1. Innuos Sense sounds better than Roon, in any of it’s formats (although Roon is at it’s best when files are upsampled to DSD) whether played direcly into dacs through USB or using Innuos as Roon endpoint. It is not necessarily a huge difference but we all find it to be significant and therefore choose Sense. (I am fortunate as with the Nucleus I can run both platforms and gain all of the user interface benefits of Roon, but I do all serious listening through Sense).

2. On all of our systems, apple files sound slightly inferior to either .wav or .flac files. .aiff is noticeably better than.ALAC.

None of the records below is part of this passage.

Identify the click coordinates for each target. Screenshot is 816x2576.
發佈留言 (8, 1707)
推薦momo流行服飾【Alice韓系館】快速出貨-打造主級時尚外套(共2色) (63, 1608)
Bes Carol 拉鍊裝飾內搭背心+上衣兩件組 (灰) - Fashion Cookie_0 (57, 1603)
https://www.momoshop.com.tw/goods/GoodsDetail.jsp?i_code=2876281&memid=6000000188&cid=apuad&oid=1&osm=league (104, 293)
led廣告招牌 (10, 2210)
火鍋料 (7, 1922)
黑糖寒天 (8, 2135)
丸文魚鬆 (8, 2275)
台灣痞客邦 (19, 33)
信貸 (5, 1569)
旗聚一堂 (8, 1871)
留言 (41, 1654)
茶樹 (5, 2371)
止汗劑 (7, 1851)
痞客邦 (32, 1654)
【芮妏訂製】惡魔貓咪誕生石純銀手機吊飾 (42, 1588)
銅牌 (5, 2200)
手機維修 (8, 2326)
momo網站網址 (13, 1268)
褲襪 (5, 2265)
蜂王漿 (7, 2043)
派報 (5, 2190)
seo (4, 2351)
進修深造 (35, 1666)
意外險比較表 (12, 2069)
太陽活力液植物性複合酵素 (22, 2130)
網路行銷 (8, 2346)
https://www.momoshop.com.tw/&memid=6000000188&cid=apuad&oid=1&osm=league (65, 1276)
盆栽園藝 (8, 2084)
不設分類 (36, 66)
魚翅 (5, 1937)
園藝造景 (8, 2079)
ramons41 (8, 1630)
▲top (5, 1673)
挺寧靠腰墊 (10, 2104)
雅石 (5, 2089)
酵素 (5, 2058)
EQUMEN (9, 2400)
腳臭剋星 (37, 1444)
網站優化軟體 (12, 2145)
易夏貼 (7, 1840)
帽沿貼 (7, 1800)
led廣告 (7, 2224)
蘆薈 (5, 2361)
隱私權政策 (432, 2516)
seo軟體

3. .flac files generally sound slightly better than .wav files. We feel that the Innuos platform is optimized for .flac. Additionally you save about 30% of disc space due to lossless compression. Since I have the NAS with near unlimited storage space, I don’t care about this, however the improvement in .flac sound quality over .wav was significant enough for me to re-rip over 500 CDs!… for the 4th time! Ugh!!!

4.  Files coming in from NAS storage actually slightly outperforms files stored locally on the Innuos. Note that all of us have audiophile level switches and most of us are running separate linear power supplies for NAS and switches and using top of the line ethernet cables to “feed” the Innuos (I am using jcat m12 gold, others are using Nordost QNet with QSource power supplies) so if you don’t have all of these tweaks I don’t know if you will have same experience. It appears that removing the processing power of running the internal hard drives ever so slightly improves the Innuos’ sound.

5.  QoBuz sounds slightly better than same file types on Tidal. This difference is small and not 100% across the board but is consistent enough that most of us discontinued Tidal. Crazy as this sounds generally QoBuz sounds as good and sometimes even better than locally stored (internally or on NAS) stored files. This is not 100% of the time and sometimes even varies on same music.

6.   DSD files almost always sound better than any other format: streamed, Roon, local or otherwise.

In summary, I encourage you to do some comparing yourself but my recommendation would be to save the file space and rip files as lossless .flac for all of Innuos products. Good luck and have fun! I hope you get as much enjoyment out of your Innuos products as I have and I hope this experience is helpful to others.

Thanks for all the information.  Will try and see how it sounds in my system.